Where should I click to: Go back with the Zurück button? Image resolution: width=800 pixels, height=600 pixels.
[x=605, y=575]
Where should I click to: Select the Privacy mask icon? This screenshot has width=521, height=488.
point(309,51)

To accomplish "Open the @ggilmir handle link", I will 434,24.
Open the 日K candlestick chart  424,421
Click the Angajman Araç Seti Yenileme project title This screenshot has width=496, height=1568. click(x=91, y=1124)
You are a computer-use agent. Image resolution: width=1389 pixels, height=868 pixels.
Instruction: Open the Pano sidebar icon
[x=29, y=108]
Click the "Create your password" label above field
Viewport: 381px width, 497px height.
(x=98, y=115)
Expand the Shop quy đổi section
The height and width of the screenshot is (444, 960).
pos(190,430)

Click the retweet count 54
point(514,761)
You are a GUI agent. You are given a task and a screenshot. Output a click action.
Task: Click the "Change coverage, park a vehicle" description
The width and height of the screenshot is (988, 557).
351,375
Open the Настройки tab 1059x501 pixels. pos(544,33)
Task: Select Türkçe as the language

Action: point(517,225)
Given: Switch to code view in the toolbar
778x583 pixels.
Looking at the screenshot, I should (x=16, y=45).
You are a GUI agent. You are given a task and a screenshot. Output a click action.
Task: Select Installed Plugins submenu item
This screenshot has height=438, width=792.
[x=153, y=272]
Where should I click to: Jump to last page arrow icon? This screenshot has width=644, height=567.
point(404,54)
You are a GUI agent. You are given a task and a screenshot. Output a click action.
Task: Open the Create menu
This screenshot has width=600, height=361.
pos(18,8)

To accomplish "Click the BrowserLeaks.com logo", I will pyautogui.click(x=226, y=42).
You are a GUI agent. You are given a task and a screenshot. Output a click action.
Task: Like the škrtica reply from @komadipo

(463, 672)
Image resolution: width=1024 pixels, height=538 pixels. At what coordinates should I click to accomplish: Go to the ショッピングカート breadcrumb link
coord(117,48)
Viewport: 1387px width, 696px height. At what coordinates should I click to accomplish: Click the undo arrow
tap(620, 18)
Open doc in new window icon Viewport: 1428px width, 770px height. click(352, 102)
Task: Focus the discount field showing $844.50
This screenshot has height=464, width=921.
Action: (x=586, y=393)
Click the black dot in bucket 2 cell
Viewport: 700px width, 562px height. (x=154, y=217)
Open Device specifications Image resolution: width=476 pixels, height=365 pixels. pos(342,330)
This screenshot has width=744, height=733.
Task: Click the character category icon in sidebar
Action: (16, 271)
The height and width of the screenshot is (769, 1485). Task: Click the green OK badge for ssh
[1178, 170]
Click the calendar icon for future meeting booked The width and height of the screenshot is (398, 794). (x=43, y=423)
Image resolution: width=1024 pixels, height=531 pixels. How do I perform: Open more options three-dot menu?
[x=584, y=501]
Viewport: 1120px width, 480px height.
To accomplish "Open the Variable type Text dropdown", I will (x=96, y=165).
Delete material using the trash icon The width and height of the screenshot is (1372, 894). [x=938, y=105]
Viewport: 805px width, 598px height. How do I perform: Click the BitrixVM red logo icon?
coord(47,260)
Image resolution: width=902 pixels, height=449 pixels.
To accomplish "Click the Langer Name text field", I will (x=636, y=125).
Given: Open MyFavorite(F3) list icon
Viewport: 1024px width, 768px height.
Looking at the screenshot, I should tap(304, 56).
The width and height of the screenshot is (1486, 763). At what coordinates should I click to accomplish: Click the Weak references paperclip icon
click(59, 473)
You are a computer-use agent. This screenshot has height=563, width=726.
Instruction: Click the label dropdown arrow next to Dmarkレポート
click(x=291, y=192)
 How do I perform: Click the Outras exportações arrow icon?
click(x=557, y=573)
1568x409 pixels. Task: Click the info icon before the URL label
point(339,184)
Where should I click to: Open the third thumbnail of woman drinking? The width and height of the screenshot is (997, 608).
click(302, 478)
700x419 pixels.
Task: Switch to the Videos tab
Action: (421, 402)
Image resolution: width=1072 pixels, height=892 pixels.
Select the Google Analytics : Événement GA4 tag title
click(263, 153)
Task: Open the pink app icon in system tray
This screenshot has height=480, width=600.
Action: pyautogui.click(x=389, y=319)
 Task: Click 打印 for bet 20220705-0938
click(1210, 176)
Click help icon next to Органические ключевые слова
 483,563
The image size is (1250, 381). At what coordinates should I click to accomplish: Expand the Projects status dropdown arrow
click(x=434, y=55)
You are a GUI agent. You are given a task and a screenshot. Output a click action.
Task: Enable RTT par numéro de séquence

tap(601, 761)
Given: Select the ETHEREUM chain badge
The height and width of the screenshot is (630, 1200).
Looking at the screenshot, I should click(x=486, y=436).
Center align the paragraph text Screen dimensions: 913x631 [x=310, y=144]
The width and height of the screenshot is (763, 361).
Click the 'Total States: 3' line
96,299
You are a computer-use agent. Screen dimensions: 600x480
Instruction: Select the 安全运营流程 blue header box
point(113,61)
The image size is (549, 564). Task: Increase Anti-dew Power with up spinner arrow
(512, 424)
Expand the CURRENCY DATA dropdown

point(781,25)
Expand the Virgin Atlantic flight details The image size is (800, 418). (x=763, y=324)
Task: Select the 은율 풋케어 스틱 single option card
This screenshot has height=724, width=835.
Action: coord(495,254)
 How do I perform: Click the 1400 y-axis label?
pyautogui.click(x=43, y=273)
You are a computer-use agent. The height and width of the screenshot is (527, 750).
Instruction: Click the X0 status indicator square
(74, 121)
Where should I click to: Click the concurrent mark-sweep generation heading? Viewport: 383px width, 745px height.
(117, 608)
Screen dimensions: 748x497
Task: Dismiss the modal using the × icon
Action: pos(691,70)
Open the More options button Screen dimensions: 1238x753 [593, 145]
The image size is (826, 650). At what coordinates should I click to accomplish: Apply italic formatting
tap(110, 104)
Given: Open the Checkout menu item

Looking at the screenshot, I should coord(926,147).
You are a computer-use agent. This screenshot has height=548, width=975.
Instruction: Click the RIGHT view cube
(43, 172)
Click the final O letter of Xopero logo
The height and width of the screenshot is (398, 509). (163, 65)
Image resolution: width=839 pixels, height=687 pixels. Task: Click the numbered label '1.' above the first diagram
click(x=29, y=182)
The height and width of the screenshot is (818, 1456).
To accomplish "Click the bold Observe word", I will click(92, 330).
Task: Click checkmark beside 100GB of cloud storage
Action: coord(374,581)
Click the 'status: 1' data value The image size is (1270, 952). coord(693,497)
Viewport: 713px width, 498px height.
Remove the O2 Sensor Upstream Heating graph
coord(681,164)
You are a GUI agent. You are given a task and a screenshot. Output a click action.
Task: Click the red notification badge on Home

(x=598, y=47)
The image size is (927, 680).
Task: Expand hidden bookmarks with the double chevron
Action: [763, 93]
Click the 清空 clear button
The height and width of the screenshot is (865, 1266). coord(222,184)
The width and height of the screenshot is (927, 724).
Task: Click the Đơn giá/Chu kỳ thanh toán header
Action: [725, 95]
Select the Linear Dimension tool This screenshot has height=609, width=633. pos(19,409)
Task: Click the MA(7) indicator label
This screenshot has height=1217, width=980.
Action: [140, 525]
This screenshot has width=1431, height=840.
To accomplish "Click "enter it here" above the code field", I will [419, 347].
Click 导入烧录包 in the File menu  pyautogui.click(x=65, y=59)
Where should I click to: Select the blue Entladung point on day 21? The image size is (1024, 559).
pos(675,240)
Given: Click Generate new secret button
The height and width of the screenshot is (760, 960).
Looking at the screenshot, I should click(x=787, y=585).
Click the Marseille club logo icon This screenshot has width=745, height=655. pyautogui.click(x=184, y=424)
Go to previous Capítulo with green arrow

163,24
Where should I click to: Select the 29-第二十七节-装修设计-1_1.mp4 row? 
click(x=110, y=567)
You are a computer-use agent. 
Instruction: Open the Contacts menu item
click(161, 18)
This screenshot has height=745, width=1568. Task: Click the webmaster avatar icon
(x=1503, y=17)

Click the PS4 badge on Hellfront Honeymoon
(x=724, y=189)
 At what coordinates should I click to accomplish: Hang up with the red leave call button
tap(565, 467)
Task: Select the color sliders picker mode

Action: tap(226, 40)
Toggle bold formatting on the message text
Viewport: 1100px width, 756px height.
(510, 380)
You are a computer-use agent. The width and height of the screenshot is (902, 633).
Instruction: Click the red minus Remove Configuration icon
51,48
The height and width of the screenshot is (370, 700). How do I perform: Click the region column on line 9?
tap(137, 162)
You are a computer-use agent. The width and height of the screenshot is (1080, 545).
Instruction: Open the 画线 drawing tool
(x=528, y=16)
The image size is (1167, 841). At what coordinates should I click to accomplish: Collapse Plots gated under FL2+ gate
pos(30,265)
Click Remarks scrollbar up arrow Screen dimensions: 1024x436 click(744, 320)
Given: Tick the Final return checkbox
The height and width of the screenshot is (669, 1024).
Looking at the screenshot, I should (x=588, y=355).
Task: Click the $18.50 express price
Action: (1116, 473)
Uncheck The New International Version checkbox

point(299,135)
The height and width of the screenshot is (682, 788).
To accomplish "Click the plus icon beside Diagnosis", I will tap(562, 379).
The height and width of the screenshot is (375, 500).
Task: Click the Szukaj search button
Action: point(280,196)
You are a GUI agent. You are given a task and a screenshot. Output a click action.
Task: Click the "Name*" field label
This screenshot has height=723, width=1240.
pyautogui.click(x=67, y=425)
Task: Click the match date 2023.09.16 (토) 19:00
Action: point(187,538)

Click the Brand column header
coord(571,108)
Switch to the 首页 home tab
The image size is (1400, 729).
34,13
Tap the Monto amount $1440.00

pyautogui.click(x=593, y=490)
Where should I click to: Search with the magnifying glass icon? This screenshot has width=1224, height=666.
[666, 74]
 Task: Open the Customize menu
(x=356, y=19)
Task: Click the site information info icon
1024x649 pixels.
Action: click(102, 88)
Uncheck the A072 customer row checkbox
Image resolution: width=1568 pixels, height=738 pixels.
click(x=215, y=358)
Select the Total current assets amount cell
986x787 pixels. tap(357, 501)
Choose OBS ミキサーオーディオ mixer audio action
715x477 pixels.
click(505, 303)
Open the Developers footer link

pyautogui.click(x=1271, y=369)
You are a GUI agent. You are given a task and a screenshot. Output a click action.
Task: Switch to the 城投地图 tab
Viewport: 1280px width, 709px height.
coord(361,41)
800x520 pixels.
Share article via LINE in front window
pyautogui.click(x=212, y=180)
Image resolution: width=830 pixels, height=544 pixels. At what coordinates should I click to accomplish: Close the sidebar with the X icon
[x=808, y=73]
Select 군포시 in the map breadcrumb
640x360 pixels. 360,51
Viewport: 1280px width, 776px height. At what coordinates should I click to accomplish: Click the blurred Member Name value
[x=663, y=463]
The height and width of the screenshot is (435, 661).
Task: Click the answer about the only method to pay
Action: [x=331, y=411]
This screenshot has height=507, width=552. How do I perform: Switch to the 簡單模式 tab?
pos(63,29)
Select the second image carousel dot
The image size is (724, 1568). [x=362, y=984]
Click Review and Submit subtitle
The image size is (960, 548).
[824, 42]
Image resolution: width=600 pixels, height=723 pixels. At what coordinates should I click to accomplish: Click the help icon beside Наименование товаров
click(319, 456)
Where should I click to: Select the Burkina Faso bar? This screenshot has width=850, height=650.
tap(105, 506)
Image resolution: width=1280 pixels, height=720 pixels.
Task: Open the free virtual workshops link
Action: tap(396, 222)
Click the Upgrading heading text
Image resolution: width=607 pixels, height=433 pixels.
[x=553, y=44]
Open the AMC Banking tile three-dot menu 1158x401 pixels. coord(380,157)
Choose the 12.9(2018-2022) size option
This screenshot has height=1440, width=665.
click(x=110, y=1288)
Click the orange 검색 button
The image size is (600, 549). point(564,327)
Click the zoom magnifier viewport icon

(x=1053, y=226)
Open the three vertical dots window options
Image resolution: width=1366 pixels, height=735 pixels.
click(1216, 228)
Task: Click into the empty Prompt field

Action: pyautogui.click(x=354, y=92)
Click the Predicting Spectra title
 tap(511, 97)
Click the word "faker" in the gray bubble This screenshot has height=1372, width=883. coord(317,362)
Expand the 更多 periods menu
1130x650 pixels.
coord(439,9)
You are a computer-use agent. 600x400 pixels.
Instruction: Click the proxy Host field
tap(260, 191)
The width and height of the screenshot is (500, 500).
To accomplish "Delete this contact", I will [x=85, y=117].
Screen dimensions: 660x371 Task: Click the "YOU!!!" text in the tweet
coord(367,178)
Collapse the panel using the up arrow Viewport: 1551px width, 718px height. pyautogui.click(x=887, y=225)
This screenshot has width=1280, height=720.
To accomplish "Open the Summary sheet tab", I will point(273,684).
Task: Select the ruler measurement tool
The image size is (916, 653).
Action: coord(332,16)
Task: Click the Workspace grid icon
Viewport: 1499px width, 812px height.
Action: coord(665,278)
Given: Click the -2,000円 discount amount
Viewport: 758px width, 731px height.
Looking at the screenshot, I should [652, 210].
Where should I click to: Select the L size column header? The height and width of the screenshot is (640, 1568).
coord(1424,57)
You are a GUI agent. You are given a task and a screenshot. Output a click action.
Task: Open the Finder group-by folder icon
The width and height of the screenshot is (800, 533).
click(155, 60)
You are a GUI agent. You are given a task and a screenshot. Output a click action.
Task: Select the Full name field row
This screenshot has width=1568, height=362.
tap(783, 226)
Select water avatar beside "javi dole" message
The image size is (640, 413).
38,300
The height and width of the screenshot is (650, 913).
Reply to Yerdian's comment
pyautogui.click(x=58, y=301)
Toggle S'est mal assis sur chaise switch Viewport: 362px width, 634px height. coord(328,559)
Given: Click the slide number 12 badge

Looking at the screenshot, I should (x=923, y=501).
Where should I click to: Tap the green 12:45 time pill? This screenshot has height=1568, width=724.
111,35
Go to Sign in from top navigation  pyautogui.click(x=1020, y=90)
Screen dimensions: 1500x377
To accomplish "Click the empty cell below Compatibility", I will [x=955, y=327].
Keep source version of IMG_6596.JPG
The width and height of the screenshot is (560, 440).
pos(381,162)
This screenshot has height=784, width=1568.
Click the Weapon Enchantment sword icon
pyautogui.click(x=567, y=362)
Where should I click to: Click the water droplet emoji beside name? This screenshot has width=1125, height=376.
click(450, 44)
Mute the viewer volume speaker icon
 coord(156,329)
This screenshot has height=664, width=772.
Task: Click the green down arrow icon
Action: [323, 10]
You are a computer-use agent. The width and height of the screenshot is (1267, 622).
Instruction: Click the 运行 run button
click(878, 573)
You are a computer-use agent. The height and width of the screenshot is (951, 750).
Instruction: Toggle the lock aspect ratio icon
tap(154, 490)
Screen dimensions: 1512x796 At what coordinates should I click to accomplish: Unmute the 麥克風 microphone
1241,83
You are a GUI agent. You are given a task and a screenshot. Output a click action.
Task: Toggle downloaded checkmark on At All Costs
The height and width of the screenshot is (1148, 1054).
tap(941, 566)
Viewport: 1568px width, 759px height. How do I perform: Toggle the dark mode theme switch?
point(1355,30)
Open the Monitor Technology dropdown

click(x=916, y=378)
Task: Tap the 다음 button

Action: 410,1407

= = = = =

*PROBLEM TO WORK ON*:
Nothing but the lines from the top of the entries above through the line with "Expand the Shop quy đổi section" should be set down, each exactly as written.

*TASK RESULT*:
Where should I click to: Go back with the Zurück button? Image resolution: width=800 pixels, height=600 pixels.
[x=605, y=575]
Where should I click to: Select the Privacy mask icon? This screenshot has width=521, height=488.
point(309,51)

To accomplish "Open the @ggilmir handle link", I will 434,24.
Open the 日K candlestick chart  424,421
Click the Angajman Araç Seti Yenileme project title This screenshot has width=496, height=1568. click(x=91, y=1124)
You are a computer-use agent. Image resolution: width=1389 pixels, height=868 pixels.
Instruction: Open the Pano sidebar icon
[x=29, y=108]
Click the "Create your password" label above field
Viewport: 381px width, 497px height.
(x=98, y=115)
Expand the Shop quy đổi section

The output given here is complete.